Material for this exercise
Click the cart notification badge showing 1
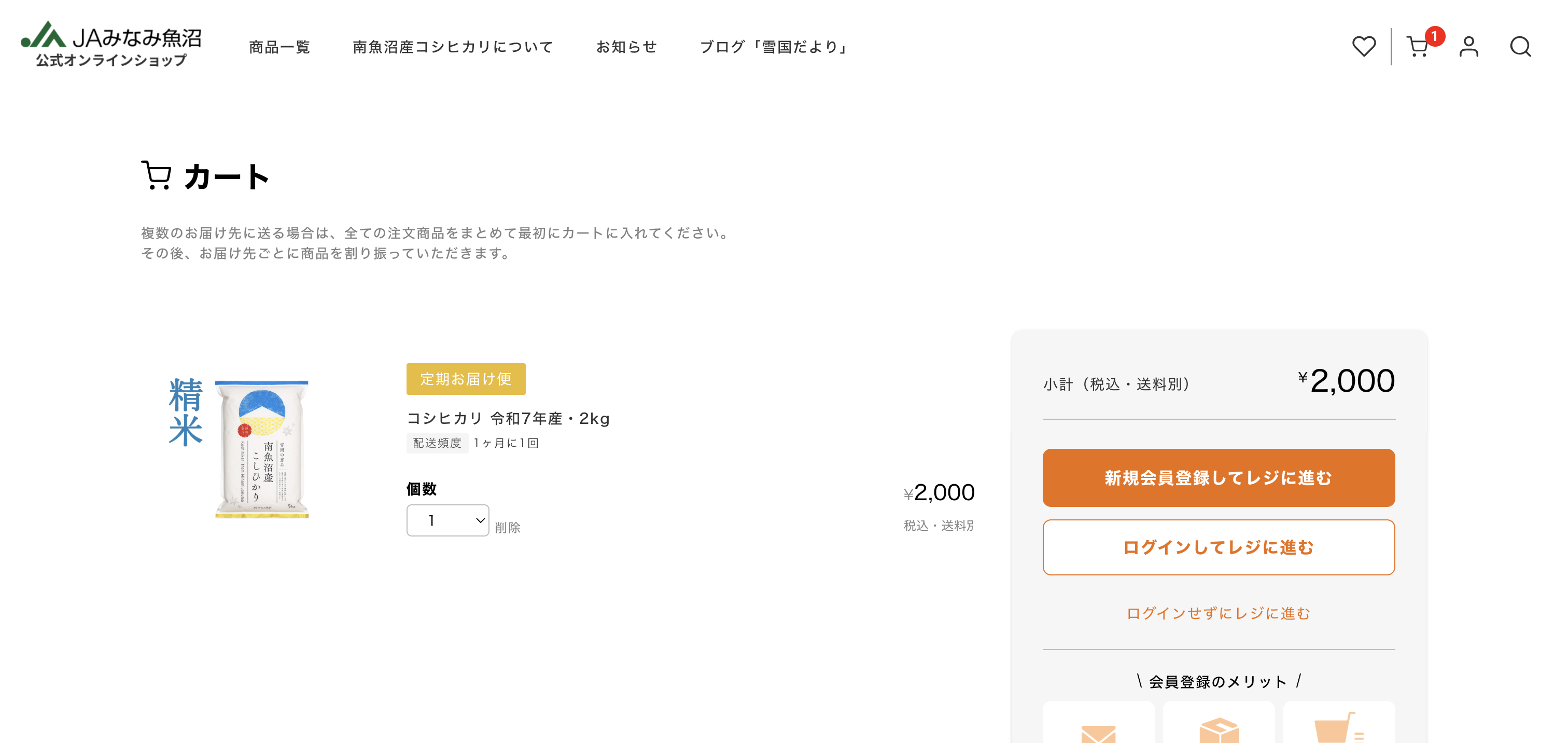1435,36
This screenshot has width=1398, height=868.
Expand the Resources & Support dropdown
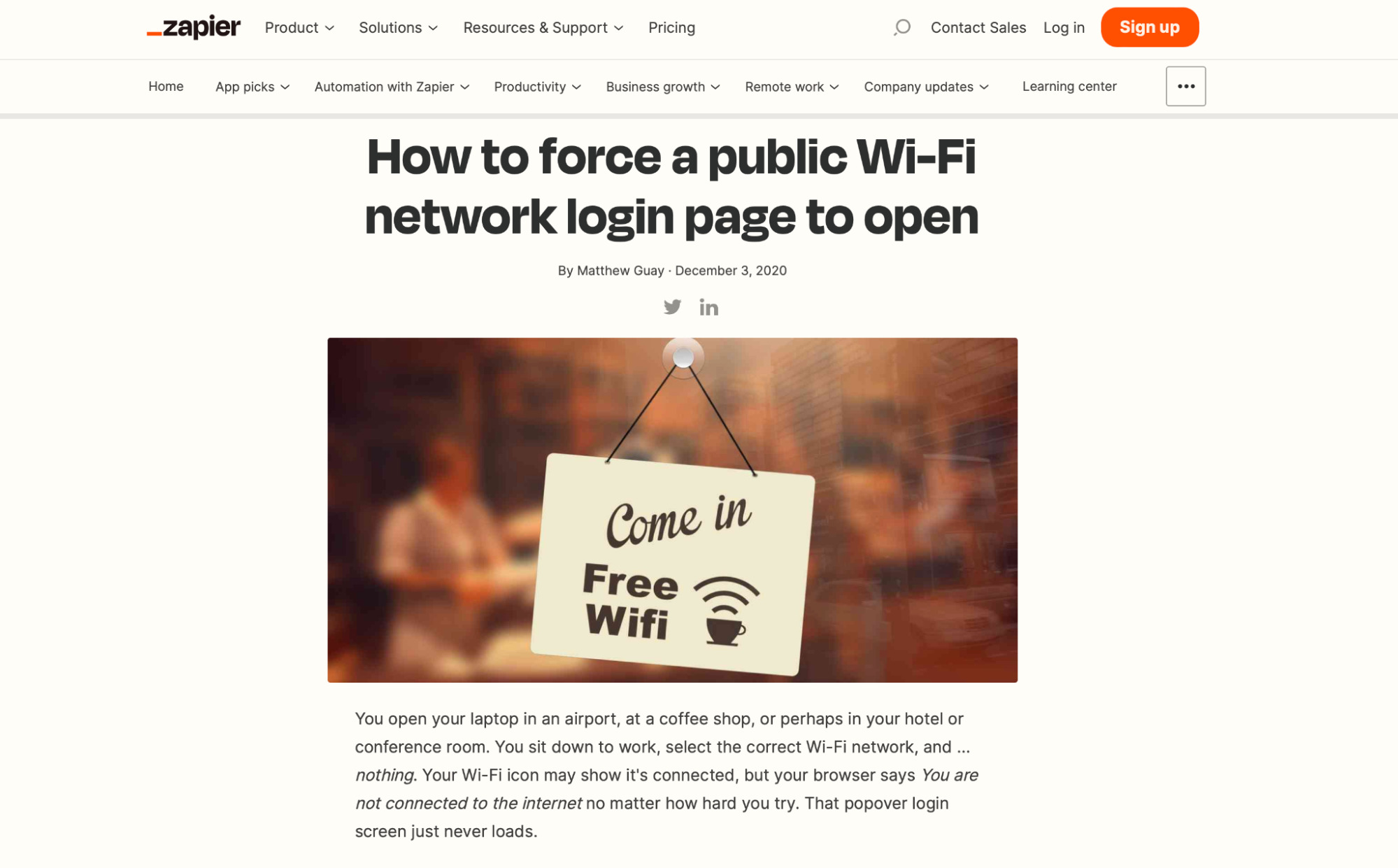coord(543,27)
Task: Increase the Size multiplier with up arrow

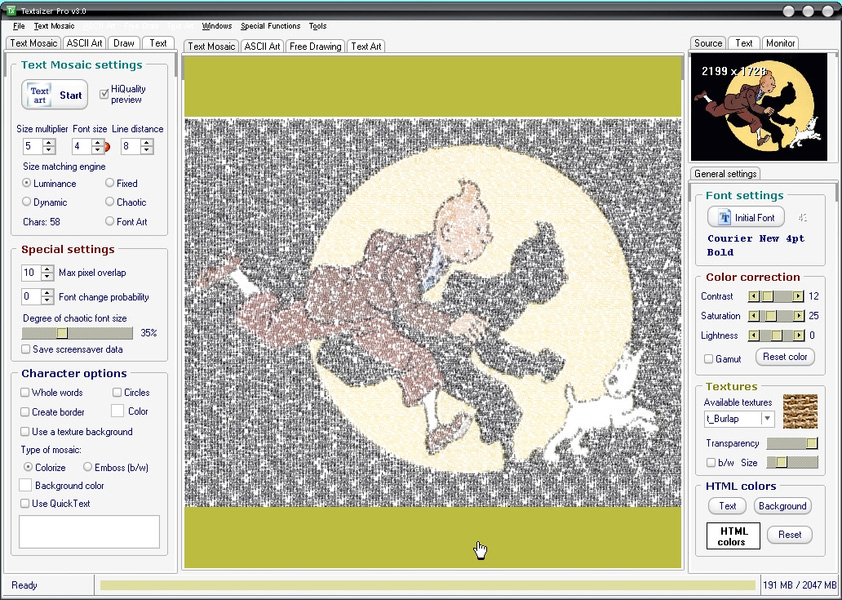Action: click(49, 142)
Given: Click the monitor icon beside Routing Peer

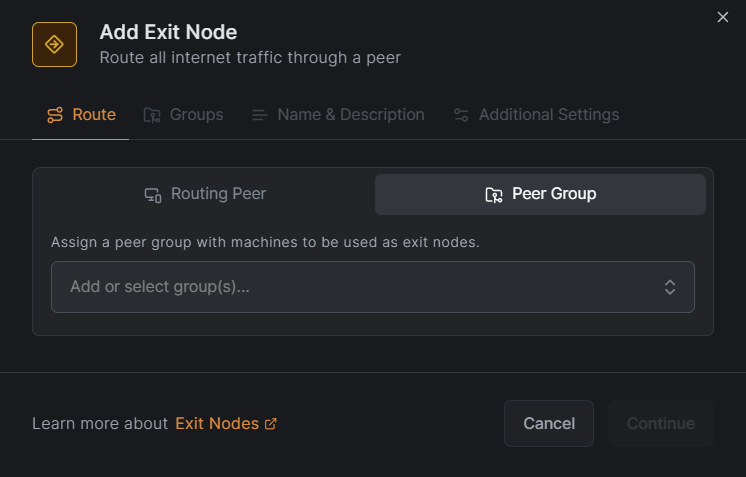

Required action
Transcribe the span of lines that runs from the line with "Expand the Resources & Support dropdown" to the end of the data, both ends included, exactly, with nothing else and no pictures.

Completed task
Expand the Resources & Support dropdown
coord(543,27)
Task: Increase the Size multiplier with up arrow

Action: click(49, 142)
Given: Click the monitor icon beside Routing Peer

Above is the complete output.